Open Stephen-Gates opened 9 years ago
Our plan is to work on scalability and robustness mostly, so we can deal with larger datasets, and more of them. There are also a bunch of bugs to fix as well. We know what needs doing, our only problem is we need to find some funding to spend time doing it!
How much funding do you need?
That's a good question! We're putting together the proposal now, so hopefully we'll know that soon :)
We find Csvlint really helpful but it does choke on big files. Let me know if you need specific things tested as I have 2 staff playing with Csvlint, schemes and data packaging now and early in the new year. We plan to use them as part of our standard publishing process.
Yeah, the issue with large files is certainly something we want to find a fix for as a priority.
We're about to throw some big csv's at CSVLint. Are you aware of a physical limit for file sizes?
Is there any advice you can offer on what file sizes csvlint currently can handle and should be able to handle in the future? If it helps, I've done a small bit of testing and found that on my PC, as soon as the file gets over 750kb in size the wait times start to blow out. Under that size, wait times are a very respectable 10-20 seconds. For the larger files the checker just continues to run and I've let it go for well over an hour in one case.
I would say that, currently, anything over 2mb, CSVlint will struggle. This is to do with the way the CSV is processed by saving it directly into MongoDB, which we've found is not performant. Once we identify some funding, this will probably be the first on our wishlist to fix.
Honestly as currently implemented we don't find CSVLint useful, although it has tons of promise. One of the key limitations is that the tool doesn't report row numbers on data errors. "The data in column 7 is inconsistent with others values in the same column" is too vague when you may have hundreds of rows.
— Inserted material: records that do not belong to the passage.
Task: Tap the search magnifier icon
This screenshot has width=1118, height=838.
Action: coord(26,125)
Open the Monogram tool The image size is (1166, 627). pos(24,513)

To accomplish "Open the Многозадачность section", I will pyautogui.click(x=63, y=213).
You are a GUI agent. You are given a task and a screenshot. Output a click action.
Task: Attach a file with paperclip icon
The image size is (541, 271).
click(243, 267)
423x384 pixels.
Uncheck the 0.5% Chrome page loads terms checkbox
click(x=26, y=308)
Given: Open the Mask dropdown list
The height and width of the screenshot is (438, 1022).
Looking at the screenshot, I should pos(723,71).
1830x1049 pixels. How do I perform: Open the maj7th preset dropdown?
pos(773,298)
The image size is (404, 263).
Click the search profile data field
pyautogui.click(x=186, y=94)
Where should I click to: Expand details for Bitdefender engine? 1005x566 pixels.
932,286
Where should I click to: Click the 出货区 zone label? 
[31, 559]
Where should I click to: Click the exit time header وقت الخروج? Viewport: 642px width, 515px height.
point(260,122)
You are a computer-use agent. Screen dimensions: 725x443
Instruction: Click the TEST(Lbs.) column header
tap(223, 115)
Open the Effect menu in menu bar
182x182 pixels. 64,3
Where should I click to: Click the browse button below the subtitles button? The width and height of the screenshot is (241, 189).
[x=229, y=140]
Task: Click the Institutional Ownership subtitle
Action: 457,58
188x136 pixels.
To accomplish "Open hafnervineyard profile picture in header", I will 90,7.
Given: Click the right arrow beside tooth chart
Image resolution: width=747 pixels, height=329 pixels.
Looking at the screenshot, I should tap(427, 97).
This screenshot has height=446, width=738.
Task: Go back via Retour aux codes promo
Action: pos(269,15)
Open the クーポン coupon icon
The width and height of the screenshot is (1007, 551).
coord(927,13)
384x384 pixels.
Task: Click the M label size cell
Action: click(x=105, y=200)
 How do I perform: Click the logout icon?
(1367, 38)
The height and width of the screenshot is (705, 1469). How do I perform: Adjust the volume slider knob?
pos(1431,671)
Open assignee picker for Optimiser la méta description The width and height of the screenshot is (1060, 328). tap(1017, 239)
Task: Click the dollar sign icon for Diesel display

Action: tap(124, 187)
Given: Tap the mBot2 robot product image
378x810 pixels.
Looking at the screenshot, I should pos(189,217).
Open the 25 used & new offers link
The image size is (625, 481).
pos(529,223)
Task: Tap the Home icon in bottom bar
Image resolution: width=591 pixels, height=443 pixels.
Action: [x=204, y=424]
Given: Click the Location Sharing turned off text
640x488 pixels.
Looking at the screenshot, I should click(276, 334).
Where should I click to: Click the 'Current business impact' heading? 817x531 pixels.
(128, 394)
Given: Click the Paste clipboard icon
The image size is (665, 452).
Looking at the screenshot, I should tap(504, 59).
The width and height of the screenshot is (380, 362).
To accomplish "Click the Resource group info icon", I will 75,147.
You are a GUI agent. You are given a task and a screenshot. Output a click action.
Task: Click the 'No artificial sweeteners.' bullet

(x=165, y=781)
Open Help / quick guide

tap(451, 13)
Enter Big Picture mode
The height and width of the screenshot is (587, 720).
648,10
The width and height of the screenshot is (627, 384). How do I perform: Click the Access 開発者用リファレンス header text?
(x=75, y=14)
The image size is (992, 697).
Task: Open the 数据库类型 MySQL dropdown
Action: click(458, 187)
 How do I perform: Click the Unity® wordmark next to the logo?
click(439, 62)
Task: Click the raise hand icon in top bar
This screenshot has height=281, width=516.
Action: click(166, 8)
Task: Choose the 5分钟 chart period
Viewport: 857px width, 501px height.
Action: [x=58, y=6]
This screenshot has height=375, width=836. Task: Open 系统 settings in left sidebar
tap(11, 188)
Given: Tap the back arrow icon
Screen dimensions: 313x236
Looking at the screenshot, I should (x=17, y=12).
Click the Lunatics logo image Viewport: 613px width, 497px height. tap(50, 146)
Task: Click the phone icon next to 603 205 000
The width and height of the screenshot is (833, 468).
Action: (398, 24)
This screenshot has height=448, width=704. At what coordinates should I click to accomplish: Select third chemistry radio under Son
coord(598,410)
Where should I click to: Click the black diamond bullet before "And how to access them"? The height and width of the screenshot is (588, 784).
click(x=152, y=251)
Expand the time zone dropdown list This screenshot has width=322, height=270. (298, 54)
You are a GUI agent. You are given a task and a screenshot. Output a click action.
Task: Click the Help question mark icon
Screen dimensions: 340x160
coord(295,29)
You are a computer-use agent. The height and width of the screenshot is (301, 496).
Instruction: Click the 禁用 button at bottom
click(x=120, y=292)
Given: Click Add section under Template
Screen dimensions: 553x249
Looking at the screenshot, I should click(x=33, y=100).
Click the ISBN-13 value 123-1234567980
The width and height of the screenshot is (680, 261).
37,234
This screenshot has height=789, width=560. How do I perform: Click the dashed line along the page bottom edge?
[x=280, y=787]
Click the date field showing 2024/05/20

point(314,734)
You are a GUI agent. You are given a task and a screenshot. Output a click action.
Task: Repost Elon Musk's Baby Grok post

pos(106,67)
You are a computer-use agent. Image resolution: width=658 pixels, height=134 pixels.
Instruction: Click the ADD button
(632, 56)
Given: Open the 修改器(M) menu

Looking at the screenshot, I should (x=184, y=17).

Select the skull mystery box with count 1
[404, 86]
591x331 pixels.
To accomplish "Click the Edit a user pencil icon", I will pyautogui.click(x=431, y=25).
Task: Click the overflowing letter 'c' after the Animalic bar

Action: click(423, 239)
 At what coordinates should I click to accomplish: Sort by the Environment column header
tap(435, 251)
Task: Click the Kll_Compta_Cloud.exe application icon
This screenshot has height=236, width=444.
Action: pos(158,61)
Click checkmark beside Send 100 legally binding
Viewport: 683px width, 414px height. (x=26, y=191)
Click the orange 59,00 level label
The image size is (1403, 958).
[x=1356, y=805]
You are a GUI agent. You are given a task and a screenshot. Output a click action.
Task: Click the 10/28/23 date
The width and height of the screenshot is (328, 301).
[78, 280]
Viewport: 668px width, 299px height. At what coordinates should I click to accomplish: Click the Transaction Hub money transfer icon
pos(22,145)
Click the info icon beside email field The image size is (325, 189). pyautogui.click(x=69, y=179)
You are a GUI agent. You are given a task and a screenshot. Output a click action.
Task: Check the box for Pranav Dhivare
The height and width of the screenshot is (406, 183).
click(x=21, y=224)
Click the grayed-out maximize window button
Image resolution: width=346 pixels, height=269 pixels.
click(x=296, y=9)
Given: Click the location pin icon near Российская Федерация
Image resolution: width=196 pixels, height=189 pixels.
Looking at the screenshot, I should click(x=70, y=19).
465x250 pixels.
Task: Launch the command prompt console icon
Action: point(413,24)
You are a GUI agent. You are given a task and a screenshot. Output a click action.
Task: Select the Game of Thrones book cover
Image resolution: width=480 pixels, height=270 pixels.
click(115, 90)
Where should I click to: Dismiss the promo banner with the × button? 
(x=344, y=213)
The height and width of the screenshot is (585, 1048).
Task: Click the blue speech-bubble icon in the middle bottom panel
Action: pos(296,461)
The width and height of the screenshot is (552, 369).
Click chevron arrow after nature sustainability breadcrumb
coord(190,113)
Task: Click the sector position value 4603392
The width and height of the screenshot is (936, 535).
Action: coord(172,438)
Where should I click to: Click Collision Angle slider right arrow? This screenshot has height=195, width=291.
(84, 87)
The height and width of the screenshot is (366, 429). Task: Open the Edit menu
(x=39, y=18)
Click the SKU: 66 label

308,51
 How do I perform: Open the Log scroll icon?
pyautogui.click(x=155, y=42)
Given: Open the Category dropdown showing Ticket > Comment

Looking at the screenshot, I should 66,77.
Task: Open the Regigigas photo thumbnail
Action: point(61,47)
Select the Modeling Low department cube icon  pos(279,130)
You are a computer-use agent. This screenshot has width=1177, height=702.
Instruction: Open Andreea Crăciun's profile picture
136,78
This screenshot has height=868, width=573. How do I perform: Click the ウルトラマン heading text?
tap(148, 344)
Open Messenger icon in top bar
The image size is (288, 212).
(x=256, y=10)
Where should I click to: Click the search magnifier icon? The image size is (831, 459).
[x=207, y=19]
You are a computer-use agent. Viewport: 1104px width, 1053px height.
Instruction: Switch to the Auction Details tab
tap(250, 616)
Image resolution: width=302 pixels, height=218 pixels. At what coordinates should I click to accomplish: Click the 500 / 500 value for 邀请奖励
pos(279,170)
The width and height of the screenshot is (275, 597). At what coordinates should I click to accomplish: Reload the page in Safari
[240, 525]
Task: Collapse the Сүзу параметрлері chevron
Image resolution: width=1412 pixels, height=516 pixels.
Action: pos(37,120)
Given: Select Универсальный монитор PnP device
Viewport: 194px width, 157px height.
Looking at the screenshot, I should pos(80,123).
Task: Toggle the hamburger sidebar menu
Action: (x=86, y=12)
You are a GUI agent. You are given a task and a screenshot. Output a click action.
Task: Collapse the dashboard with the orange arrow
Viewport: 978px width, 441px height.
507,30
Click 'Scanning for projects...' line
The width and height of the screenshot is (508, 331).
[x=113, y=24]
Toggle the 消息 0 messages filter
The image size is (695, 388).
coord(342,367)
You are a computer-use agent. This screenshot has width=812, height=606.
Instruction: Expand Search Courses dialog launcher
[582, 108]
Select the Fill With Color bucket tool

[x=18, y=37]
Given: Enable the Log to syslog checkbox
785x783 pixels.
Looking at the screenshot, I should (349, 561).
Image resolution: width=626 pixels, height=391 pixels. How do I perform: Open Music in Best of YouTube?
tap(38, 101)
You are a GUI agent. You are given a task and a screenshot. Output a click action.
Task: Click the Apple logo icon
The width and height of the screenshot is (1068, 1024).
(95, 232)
I just ran a 17-record test CSV with 17 different errors that violate my schema. CSVLint reported two warnings. And this github seems to be stagnant. I love the schema format and regex support, but I'm not a programmer so I can't help :( I'll post my observations in a separate thread.
Does anyone have any alternative resources or tools to suggest for CSV validating?
Thanks for commenting! We've not had chance to develop this for a while, I admit, but we should be able to get some time to work on this very soon! Please create tickets for anything you think needs to be improved, with links to the validations that didn't work as you expected - that would be really helpful :)
@scrybbler we've moved onto Good Tables and FME:
@scrybbler I've added comments to your other issues. csvlint does try to report on all errors with detailed diagnostics, except for when the schema fails to parse and load! I've added an issue #186 to address this, it should resolve some frustrations when using the service.
@Stephen-Gates what were your reasons for migrating, was it related to file sizes or were there other problems or limitations? As @Floppy says, it'd be useful for us to know as we plan for any further work.
File size and lack of any visible progress.
Thank you, Stephen and Leigh! Yes, file size is definitely an issue for us too. Our biggest data sets are 30000+ records.
Just as an update, we've finally managed to get some time (and money) to spend on CSVlint, so I'm hoping that you'll see some progress in the next few weeks on a lot of this stuff.
Ok cool - I'll keep watching
What is your criteria from moving from Alpha to Beta?